» **Task requirements**
Take the line containing "The width and" through the last line of the data and retype those lines exactly. Pictures do not belong in the copy.

» **Extracted entries**
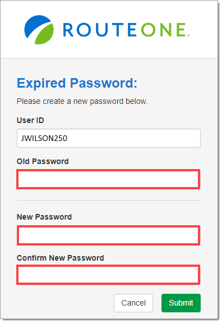Click the Confirm New Password label
The image size is (222, 323).
(x=60, y=258)
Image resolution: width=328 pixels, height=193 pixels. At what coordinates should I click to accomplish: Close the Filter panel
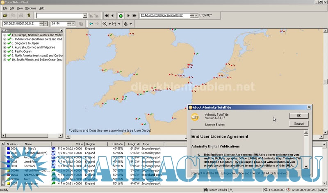pyautogui.click(x=62, y=30)
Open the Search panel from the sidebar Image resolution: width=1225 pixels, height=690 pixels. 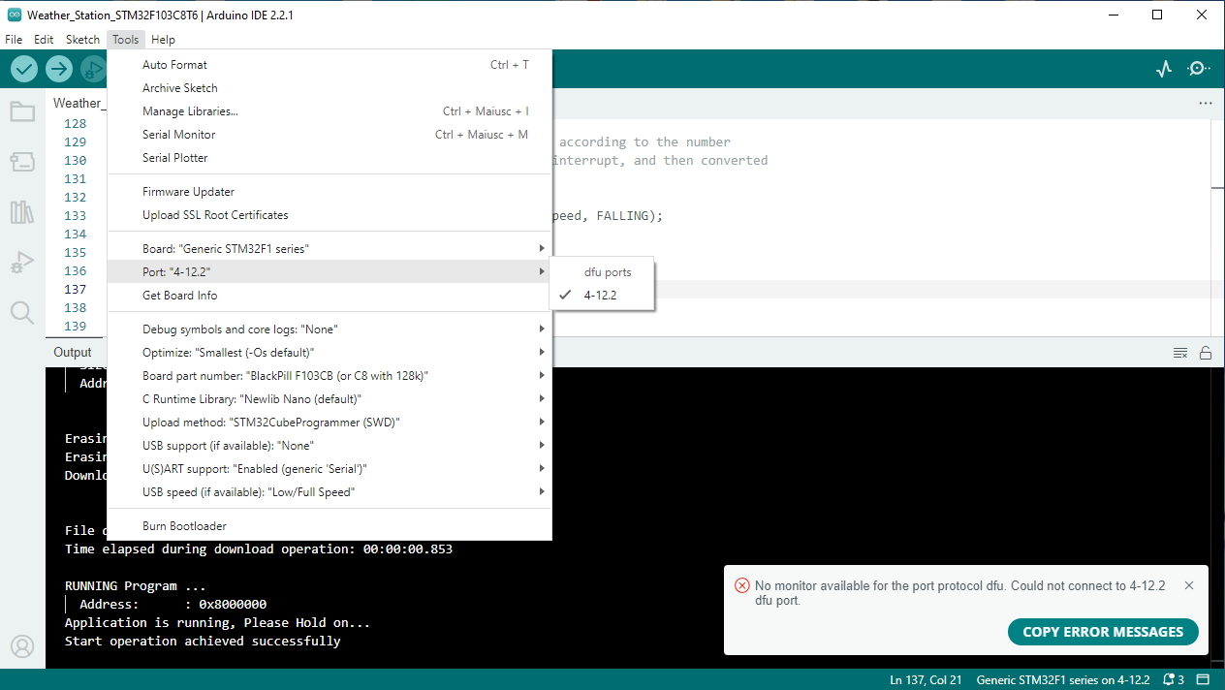[22, 313]
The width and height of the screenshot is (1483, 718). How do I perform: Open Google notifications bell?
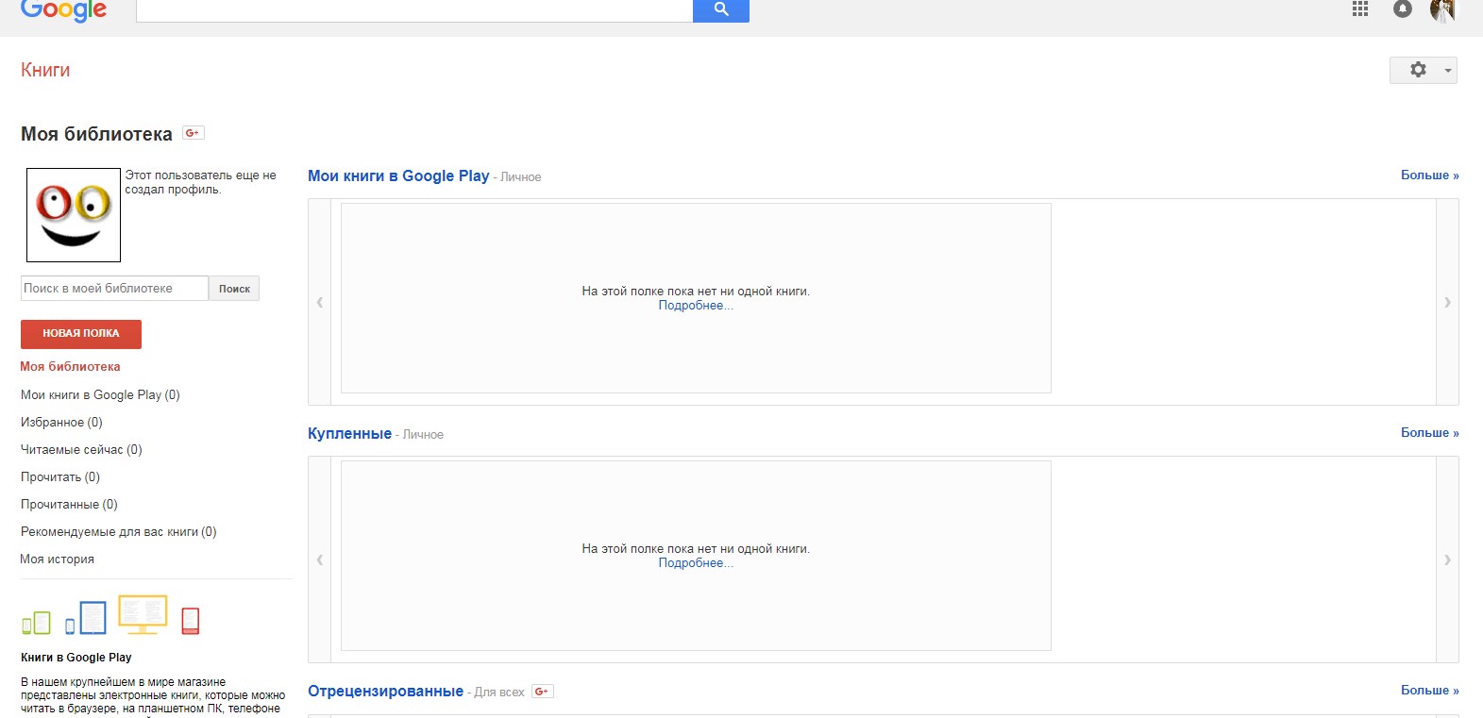(1403, 9)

» **Response**
The width and height of the screenshot is (1483, 718). How do I perform: Open Google notifications bell?
(1403, 9)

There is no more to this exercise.